THE shock value of eating insects has been somewhat blunted by a round of awareness-raising roadshows and festivals with headline-grabbing names such as Pestival, where ant cocktails and butter-roasted crickets are served, and by the reality TV show I’m a Celebrity Get Me Out of Here, where contestants are dared to eat live spiders which has spawned an online demand for crispy deep-fried crickets, ants in chocolate and bug lollipops. Last year the UK’s first insect restaurant, Bug Kitchen, opened in Wales with a menu that includes bug burritos, cricket crepes, cheesy locust croquettes and a signature burger made with toasted crickets, mealworms, grasshoppers, spinach and sundried tomatoes.

I have tasted frozen bee larvae, a fish sauce made with grasshoppers and wood larvae, and deep-fried ants and crickets, and have lived to tell the tale.

Yet although it’s not exactly new, the idea of eating insects is still repulsive to most in the West, even if the UN and others say they are rich in protein, fats, vitamins and minerals (if they have fed on good things and not rubbish) and have the potential to help fight world hunger and feed a projected global population of nine billion by 2050 more quickly more cheaply and sustainably than conventional livestock and grain farming.

Our resistance is strongest when we can see the natural shape of the insect as we try to ingest it; when it’s masked by, say, chocolate or chopped up and incorporated into a dish with other ingredients, that’s not quite so bad but it’s still seen as a step too far by many – an attitude that puts us way behind other nations in Asia, Central and South America and Africa, where insects have always been part of the diet.

Within the EU, insects have not yet officially been approved as a source of food and are not bred for human consumption, though some shops in Holland and Belgium have been selling insect-enriched products from imported bugs.

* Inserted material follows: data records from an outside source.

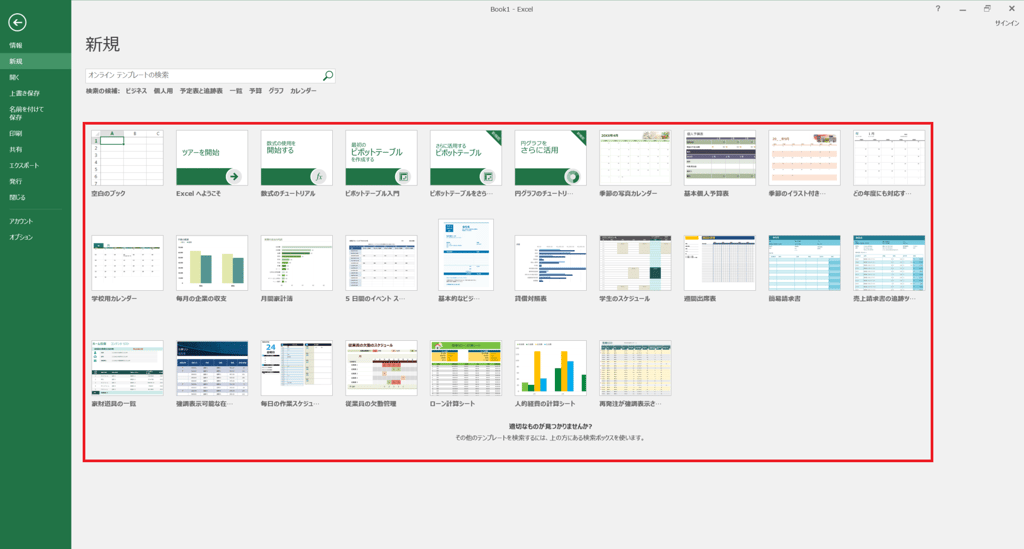Open エクスポート in the left menu
Image resolution: width=1024 pixels, height=549 pixels.
coord(24,165)
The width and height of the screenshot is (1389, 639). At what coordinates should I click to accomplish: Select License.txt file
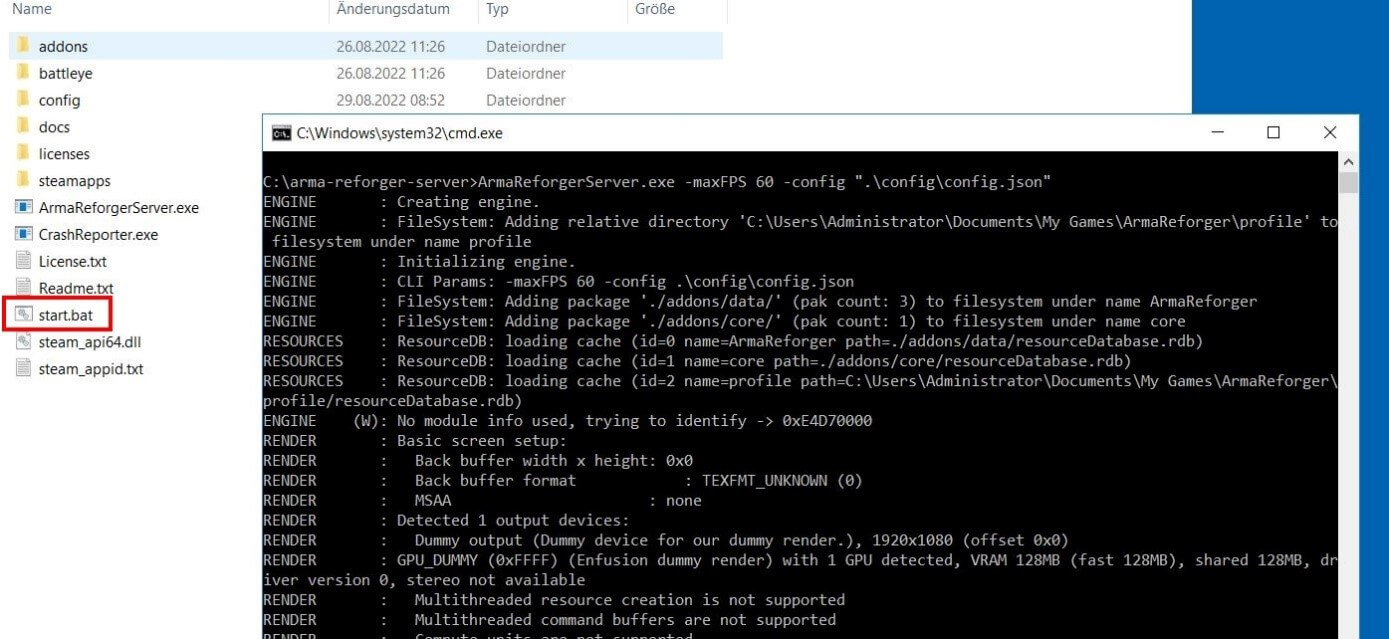pos(72,261)
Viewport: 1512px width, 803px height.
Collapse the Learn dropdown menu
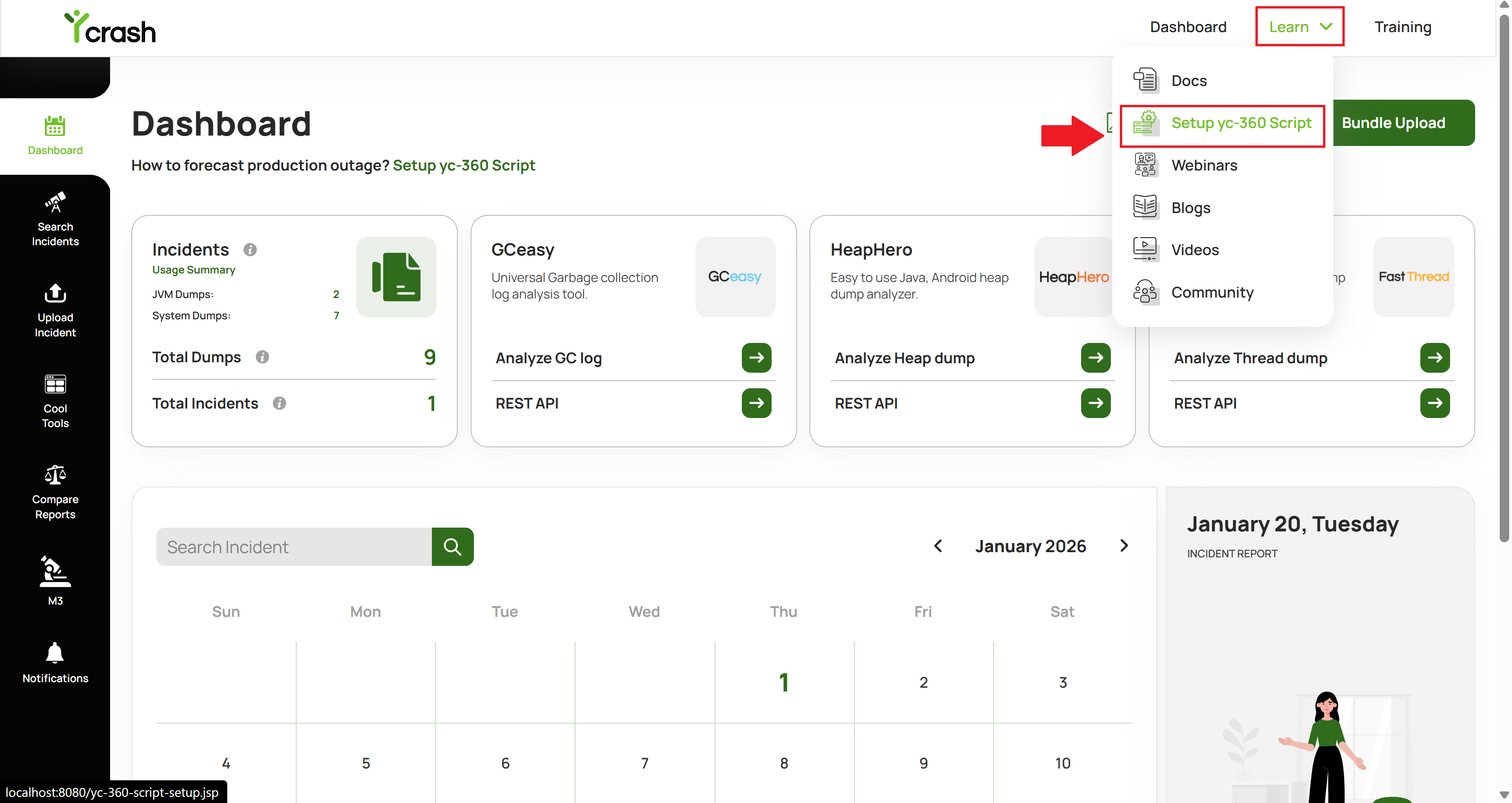point(1299,26)
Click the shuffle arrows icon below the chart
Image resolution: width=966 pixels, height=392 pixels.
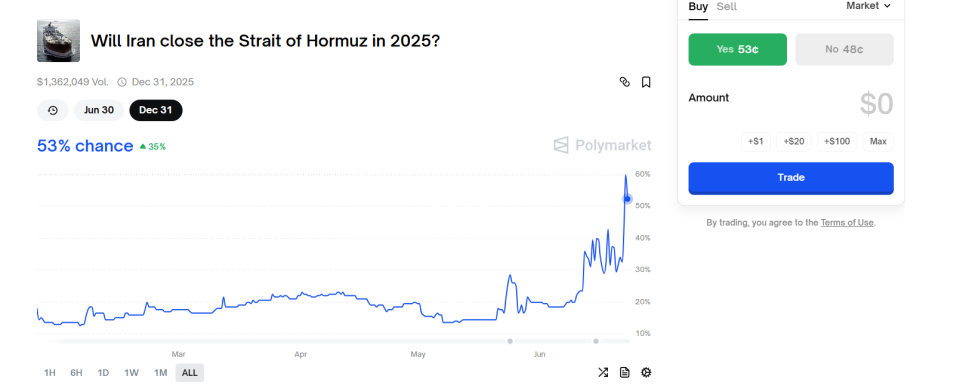pyautogui.click(x=603, y=372)
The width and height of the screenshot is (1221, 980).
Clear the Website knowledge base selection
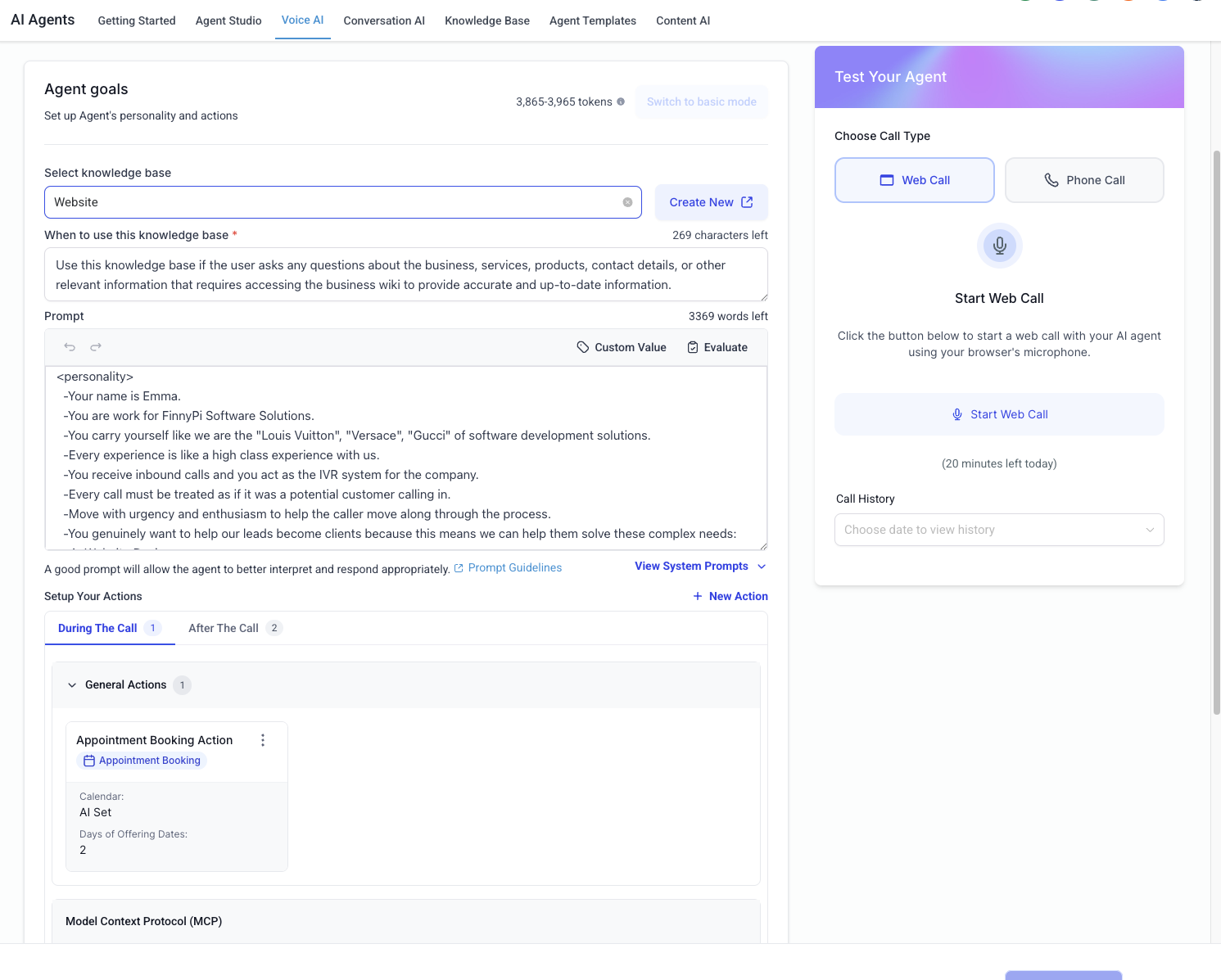627,201
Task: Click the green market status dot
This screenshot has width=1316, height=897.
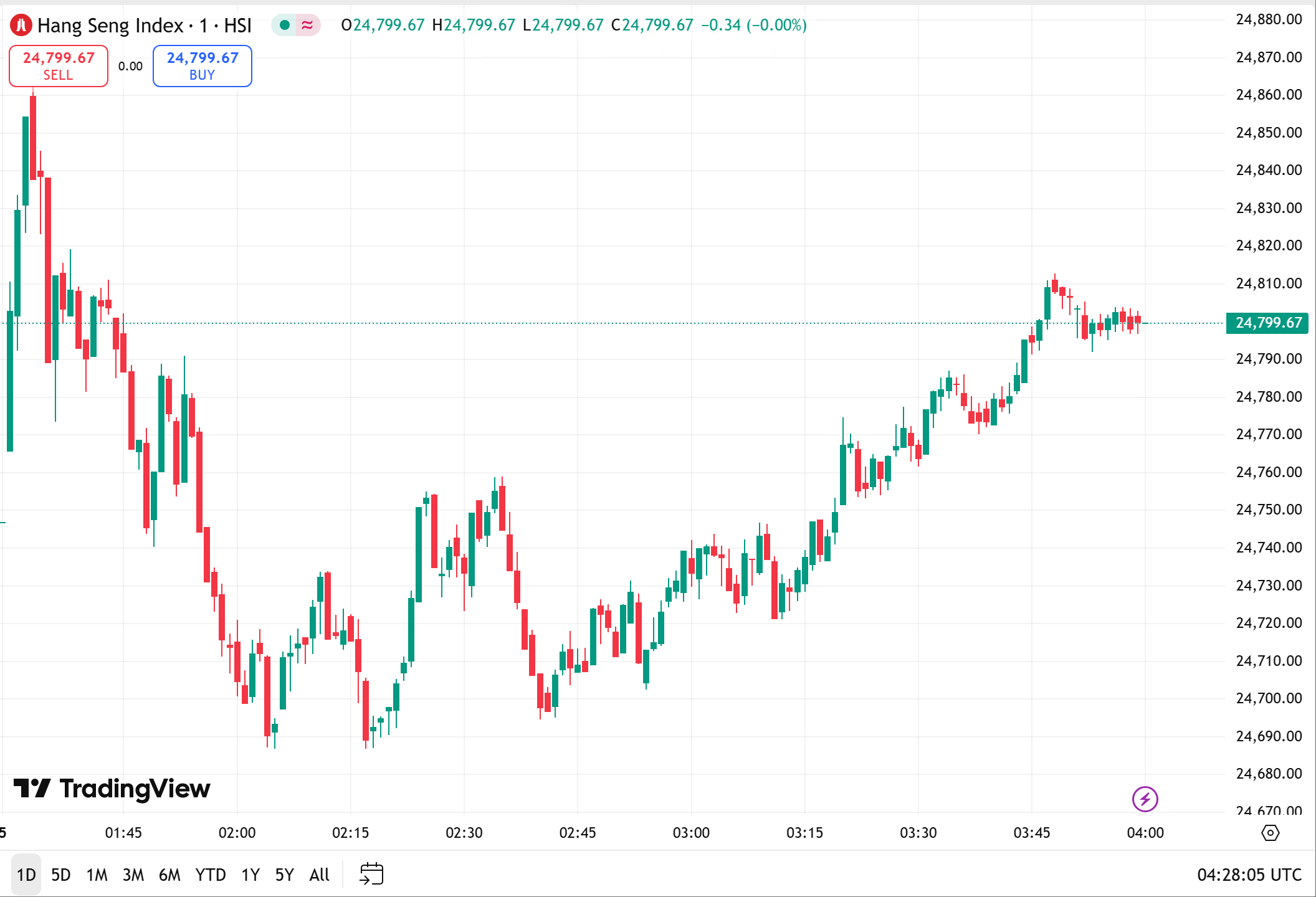Action: pos(285,25)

Things may be about to change, though, as Switzerland has been granted approval to test edible insects for one year, and the edible insect market is beginning to take off with a swarm of business start-ups. Last week saw the launch of an pasta brand that contains 20% cricket flour, which has been approved by America's FDA. Produced in Bangkok, Thailand, by a company called Bugsolutely, this pasta made of a mix of durum semolina flour, wheat flour and cricket flour and is described as tasting like roasted almonds. It’s being touted as a new superfood on the basis that crickets are 70% protein and need very little food and water to grow. Currently in fusilli form, other pasta shapes are being worked on for release this year.

Bugsolutely hopes the cricket pasta, using dried insects which are milled down to a fine flour, will finally break down barriers. Considering the processed rubbish we consume in the West every single day without batting an eyelid, our repulsion for something so natural seems frankly perverse.

Who knows? What started as a small hop for a tiny bug may yet end up being a giant leap for mankind.